Friday, October 27, 2006
Princess Mary is up the duff again (well, what else is she going to do? Get a job?). I'm sure you'll all be fascinated to know that we went to the same high school. She was in grade ten when I was in grade seven, but I don't remember her and I am sure the amnesia is mutual. Still, I know she's most likely an avid reader of Eglantine's Cake so I'd like to wish her well. You know, it occurs to me that Mary was probably a pretty daggy name at Taroona High School circa 1987. But it's worked out well for her, it's quite a good name for a Danish princess. So that's foresight for you.
The Age's headline tells us Duran Duran have split, but rest assured, if you read the article (and I know you will) you will be reassured that it's only that Andy Taylor became unworkable (if you look at the picture you kind of get a glimpse at what they mean). I wasn't an enormous Duran Duran fan (my sister's wall was plastered with posters of John Taylor from Smash Hits magazine) but I did have many an afternoon of happy angst, listening to Hungry like a Wolf over and over again.

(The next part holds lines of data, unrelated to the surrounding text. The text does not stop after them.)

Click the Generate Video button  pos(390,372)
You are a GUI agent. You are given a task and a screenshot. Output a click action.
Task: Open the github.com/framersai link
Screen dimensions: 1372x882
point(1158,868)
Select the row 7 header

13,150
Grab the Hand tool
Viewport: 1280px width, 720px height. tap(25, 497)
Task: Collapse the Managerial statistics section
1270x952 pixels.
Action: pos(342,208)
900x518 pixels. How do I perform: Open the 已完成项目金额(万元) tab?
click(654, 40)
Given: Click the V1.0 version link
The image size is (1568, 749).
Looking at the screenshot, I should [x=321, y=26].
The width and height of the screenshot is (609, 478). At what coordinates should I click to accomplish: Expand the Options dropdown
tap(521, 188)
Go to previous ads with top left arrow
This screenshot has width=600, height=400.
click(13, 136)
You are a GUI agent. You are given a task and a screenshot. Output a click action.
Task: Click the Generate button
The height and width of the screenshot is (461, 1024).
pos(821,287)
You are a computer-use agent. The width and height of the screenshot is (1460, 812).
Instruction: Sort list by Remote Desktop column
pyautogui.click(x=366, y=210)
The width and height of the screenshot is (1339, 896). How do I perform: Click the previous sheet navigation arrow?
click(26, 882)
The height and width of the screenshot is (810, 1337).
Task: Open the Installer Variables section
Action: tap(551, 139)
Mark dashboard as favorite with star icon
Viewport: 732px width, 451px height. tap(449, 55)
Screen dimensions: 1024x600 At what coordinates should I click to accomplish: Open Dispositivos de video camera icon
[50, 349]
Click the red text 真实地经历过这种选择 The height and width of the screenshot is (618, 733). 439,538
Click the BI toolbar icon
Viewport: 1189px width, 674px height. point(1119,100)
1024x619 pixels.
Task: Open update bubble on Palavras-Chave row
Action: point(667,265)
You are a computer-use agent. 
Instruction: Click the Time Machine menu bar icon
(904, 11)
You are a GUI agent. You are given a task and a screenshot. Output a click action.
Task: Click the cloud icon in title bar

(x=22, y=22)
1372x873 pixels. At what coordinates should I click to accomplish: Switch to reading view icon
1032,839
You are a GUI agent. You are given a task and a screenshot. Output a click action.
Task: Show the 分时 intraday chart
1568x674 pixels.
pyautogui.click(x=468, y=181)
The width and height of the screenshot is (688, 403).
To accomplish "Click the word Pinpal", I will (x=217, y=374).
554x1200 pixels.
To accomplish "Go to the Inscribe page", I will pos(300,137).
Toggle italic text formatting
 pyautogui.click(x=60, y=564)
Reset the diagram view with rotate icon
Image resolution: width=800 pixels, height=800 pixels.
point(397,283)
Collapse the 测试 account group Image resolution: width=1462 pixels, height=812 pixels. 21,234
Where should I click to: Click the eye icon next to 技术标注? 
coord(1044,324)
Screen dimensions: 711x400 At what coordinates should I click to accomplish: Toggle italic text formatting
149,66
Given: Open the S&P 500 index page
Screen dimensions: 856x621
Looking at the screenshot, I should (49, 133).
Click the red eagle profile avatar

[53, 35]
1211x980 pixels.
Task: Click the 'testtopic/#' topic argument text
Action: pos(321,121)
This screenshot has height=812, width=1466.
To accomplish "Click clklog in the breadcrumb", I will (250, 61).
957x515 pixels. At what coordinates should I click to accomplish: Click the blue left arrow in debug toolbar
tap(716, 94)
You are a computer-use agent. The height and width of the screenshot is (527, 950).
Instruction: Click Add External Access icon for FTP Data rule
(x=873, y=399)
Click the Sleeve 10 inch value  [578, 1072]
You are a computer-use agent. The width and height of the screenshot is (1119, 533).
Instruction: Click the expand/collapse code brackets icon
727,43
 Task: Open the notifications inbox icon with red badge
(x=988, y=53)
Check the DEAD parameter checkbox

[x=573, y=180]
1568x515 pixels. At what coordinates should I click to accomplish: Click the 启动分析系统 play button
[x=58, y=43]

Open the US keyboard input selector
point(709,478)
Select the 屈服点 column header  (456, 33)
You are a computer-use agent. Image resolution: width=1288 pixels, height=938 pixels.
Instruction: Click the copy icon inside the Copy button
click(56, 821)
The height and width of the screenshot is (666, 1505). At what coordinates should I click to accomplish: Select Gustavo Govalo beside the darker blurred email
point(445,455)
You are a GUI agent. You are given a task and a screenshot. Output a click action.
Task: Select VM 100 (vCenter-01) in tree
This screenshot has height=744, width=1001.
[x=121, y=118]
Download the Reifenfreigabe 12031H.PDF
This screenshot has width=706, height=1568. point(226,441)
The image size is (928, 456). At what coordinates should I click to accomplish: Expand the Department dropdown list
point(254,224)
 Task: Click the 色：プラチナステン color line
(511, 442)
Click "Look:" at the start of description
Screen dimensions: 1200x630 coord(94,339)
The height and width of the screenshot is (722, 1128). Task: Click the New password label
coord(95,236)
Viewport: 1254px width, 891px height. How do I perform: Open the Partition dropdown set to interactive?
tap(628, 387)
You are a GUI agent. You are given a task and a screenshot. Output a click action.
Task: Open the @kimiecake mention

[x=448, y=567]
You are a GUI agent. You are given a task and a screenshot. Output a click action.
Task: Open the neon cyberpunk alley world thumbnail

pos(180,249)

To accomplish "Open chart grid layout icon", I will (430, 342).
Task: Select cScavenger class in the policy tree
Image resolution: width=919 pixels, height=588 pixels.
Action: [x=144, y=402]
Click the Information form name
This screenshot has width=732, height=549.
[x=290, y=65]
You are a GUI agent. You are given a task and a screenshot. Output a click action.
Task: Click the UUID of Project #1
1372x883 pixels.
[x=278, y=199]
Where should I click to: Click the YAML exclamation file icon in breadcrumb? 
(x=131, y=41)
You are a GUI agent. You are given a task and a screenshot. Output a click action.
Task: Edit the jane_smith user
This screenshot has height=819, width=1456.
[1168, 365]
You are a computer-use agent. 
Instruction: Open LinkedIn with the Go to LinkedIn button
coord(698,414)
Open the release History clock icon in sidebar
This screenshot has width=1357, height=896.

On a far more sombre note, I feel like I should say something about the DVD circulating Melbourne's western suburban high schools but to do so would be to imply that I understand the psychology of such acts and I'm afraid that in this case my usually overactive imagination fails me (or it's a place I choose not to send it). It does make me scared of the whole school experience. I don't know if Princess Mary's memories are rosier than mine (perhaps by contractual obligation) but my high school experience is not something I would wish on my daughters. I know Martin feels the same about his. But what are the options? Even if we could afford private school, I think we're all kidding ourselves if we assume exclusivity is a guarantee of warm happy memories and golden afternoons of happy learning and lovely skipping happy kids who are only kind to each other. And is it insane to want Frederique and Una's whole life to be a long golden afternoon? But it is what I want for them, I can't help it. I don't want to send them to the school of hard knocks. I don't think you need to be hit by a car in order to see it makes sense to take care crossing the road. All I want for them is to feel safe at school. I don't expect it to be full of constant joy. But I do expect it to be a relatively protected environment.
And then there are girls like Alexandra Adornetto, 14 years old with a two book deal under her belt. So you can find another, happier way of being 14, it would seem. I can't wait to read her novels and I wish her the best of luck.